**Ausgewählter Textauszug:**
-----
Bewerben bis 30. Juni: Beschäftigte der Freien Universität können über das UNA-Europa-Austauschprogramm „Live my Life“ eine Arbeitswoche an den Universitäten in Bologna, Paris, Edinburgh, Helsinki, Krakau, Leuven oder Madrid verbringen

16.06.2022

Arbeitender Tourist: Matheo Mareski-Iffländer (hinten, 4. v. l.), Bibliotheksangestellter an der Freien Universität, bei seinem Aufenthalt in Paris. Links neben ihm: sein Austauschpartner Denis Pasziere.

Arbeitender Tourist: Matheo Mareski-Iffländer (hinten, 4. v. l.), Bibliotheksangestellter an der Freien Universität, bei seinem Aufenthalt in Paris. Links neben ihm: sein Austauschpartner Denis Pasziere.
Bildquelle: Privat

Grit Rother, Matheo Mareski-Iffländer und Julianna Karaszkiewicz-Kobierzynska haben den Schulterblick gewagt: Die Koordinatorin am Fachbereich Rechtswissenschaft und der Mitarbeiter in der Universitätsbibliothek – beide von der Freien Universität – sowie die Koordinatorin für Internationales an der Jura-Fakultät in Krakau haben Kolleginnen und Kollegen an der Uniwersytet Jagielloński in Krakau, an der Université Paris 1 Panthéon-Sorbonne und der Freien Universität Berlin besucht, die ähnliche Aufgabenfelder haben wie sie selbst. Ermöglicht wurde der Austausch durch das UNA-Europa-Programm „Live my Life“. Dessen Ziel: Beschäftigte ähnlicher Aufgabenbereiche an europäischen Universitäten besser zu vernetzen. Wir wollten von Grit Rother und Matheo Mareski-Iffländer wissen, was sie in Polen und Frankreich erlebt haben. Julianna Karaszkiewicz-Kobierzynska aus Krakau, Grit Rothers Austauschpartnerin, war zu Gast an der Freien Universität. Auch sie erzählt, wie es ihr ergangen ist.

Wie sah Ihr Programm an Ihrer Partneruni aus?

Grit Rother von der Freien Universität und Julianna Karaszkiewicz-Kobierzynska von der Uniwersytet Jagielloński in Krakau.

Grit Rother von der Freien Universität und Julianna Karaszkiewicz-Kobierzynska von der Uniwersytet Jagielloński in Krakau.
Bildquelle: Privat

Grit Rother: Meine Krakauer Austauschpartnerin Julianna und ich haben uns während meines dreitägigen Aufenthalts intensiv über die Arbeitsprozesse zur Verwaltung unserer internationalen Programme ausgetauscht. Dabei ging es um neue digitalisierte Verfahren, beispielsweise die elektronische Erstellung fälschungssicherer Zeugnisse, um die Organisation von Anerkennungsvorgängen und um die Konvertierung ausländischer Noten. Auch mit dem E-Learning-Experten der Krakauer Juristischen Fakultät ergab sich ein interessanter Erfahrungsaustausch.
-----
**Datensätze:**
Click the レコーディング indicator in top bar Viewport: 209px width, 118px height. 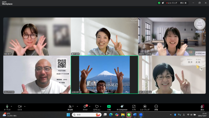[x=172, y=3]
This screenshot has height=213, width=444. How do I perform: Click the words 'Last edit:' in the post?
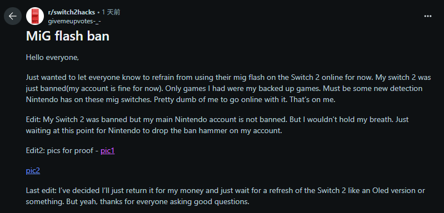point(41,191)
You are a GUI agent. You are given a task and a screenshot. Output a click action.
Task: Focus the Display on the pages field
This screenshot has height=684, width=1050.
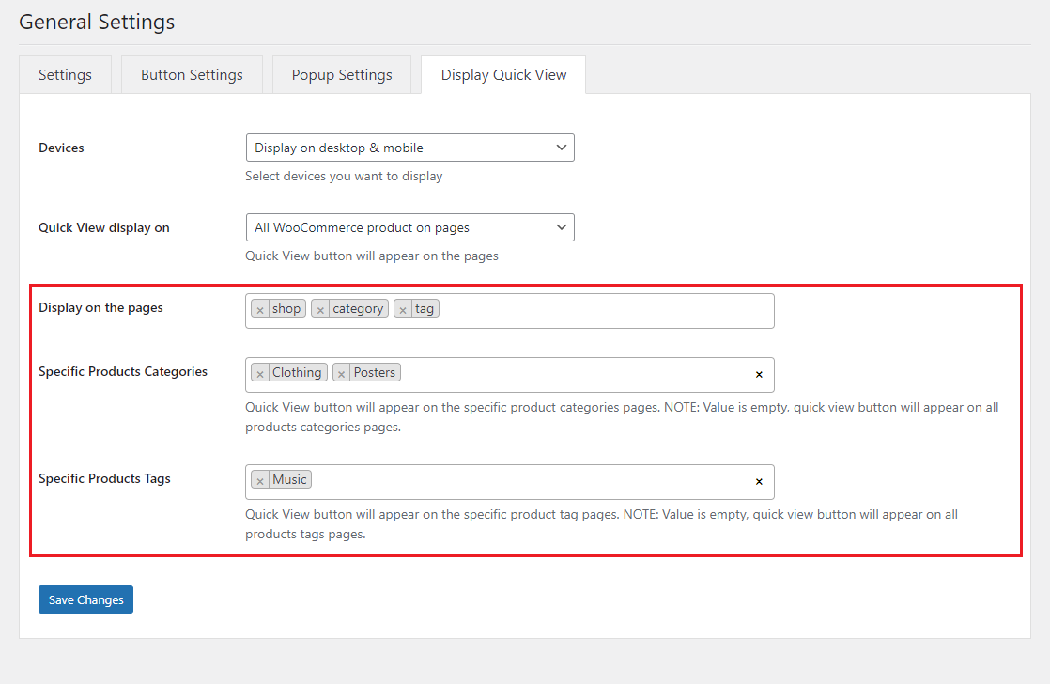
-----
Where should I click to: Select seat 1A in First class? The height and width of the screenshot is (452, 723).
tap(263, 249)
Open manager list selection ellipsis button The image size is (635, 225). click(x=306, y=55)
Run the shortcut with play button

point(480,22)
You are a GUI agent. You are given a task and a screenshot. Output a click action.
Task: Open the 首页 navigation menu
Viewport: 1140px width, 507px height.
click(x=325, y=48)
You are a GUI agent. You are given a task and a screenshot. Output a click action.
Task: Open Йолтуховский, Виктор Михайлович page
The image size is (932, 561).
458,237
-----
**Aufgabenstellung:** Entscheiden Sie für jede der folgenden Aussagen mit Ja oder Nein, ob sie mit dem Textauszug über das Austauschprogramm „Live my Life“ übereinstimmt, und belegen Sie jede Entscheidung mit einem wörtlichen Zitat aus dem Text. (a) Bewerbungen für das Programm sind bis zum 30. Juni möglich. (b) Grit Rothers Aufenthalt in Krakau dauerte eine ganze Arbeitswoche. (c) Matheo Mareski-Iffländer ist an der Freien Universität in der Bibliothek beschäftigt.

**Lösung der Aufgabe:**
(a) Ja: „Bewerben bis 30. Juni“
(b) Nein: „während meines dreitägigen Aufenthalts“
(c) Ja: „Bibliotheksangestellter an der Freien Universität“